- YOUR TASK:
Repeat, line for line, the entries below from the first line to the line containing "Task: Click the myAadhaar title text", counting both ends.

[Stored records]

---

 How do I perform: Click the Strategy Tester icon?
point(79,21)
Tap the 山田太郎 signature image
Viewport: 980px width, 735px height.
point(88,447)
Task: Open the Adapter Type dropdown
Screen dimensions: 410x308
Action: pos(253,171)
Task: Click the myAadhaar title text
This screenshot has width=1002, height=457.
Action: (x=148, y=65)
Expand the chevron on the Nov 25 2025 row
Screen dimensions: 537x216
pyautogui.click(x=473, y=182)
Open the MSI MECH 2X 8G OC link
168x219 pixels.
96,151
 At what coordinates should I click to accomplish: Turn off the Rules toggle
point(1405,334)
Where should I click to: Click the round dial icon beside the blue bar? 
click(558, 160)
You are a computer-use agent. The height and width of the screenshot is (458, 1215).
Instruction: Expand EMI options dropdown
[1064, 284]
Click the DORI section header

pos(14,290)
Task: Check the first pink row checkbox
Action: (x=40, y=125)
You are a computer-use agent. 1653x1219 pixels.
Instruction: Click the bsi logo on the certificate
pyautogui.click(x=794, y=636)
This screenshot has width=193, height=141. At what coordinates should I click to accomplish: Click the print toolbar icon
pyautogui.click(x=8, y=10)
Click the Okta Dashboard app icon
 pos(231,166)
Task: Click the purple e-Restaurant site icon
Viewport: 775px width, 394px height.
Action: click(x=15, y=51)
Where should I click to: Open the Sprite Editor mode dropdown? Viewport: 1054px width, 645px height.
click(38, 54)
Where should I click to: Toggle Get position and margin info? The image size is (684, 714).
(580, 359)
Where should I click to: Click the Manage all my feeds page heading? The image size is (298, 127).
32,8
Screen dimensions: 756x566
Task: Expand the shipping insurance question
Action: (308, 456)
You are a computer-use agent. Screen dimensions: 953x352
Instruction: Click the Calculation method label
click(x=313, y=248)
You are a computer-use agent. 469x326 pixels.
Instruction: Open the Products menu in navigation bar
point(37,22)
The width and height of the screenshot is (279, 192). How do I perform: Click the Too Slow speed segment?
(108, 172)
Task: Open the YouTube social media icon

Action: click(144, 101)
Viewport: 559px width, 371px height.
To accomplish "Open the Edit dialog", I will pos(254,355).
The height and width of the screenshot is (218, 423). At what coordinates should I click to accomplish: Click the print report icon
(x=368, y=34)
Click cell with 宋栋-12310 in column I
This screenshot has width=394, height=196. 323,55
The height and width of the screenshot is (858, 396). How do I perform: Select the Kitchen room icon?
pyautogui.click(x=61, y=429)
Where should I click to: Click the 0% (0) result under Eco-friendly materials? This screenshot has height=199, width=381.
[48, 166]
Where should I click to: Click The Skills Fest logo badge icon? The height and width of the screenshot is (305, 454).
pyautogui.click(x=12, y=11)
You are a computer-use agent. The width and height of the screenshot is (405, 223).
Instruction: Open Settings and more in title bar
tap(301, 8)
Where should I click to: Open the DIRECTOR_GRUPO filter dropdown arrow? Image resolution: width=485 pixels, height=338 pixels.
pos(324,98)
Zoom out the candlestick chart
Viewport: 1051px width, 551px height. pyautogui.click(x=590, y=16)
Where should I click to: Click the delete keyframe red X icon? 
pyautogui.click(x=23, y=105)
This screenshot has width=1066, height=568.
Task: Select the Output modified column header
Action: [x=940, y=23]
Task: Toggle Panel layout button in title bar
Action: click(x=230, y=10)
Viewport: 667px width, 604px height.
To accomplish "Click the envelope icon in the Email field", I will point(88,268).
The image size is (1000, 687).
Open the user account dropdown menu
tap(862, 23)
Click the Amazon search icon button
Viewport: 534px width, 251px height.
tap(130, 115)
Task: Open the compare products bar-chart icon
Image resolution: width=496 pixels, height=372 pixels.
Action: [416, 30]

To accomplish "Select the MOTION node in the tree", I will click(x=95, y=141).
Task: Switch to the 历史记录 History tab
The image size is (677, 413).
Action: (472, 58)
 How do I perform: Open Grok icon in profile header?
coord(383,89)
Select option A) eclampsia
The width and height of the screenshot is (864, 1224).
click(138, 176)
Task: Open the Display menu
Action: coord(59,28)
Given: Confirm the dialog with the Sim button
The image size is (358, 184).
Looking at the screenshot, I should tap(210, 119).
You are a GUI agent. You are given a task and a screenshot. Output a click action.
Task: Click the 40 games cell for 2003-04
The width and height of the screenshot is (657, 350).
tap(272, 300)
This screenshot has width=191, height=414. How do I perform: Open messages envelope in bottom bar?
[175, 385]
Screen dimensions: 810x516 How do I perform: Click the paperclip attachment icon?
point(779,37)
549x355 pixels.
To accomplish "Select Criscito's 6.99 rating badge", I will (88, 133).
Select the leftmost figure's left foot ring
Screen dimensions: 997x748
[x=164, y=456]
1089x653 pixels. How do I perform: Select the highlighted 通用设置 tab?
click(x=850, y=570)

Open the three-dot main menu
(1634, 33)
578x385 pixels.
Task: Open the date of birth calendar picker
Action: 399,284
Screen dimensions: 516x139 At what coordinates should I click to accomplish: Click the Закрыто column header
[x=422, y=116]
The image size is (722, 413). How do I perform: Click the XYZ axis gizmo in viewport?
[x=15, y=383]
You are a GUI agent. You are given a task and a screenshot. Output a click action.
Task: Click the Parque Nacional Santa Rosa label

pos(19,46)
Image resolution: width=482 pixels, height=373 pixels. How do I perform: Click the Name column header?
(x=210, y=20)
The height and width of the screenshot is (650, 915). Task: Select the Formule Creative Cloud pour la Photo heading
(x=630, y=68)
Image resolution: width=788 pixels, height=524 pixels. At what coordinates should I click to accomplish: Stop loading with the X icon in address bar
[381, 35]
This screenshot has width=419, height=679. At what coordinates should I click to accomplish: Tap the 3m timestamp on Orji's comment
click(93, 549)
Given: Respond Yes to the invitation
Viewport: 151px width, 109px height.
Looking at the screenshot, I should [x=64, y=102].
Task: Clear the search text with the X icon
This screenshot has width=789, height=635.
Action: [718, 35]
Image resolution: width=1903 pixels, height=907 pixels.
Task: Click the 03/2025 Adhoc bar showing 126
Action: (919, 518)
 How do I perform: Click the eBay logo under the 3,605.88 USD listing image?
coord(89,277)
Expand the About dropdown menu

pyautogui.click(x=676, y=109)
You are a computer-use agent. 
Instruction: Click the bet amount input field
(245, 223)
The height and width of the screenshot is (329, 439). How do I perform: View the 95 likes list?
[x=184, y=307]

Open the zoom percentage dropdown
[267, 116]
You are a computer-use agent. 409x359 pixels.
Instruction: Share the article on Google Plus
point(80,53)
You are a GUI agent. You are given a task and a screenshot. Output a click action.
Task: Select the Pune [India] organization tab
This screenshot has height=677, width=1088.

---

- ANSWER TO THIS PROBLEM:
 How do I perform: Click the Strategy Tester icon?
point(79,21)
Tap the 山田太郎 signature image
Viewport: 980px width, 735px height.
point(88,447)
Task: Open the Adapter Type dropdown
Screen dimensions: 410x308
Action: pos(253,171)
Task: Click the myAadhaar title text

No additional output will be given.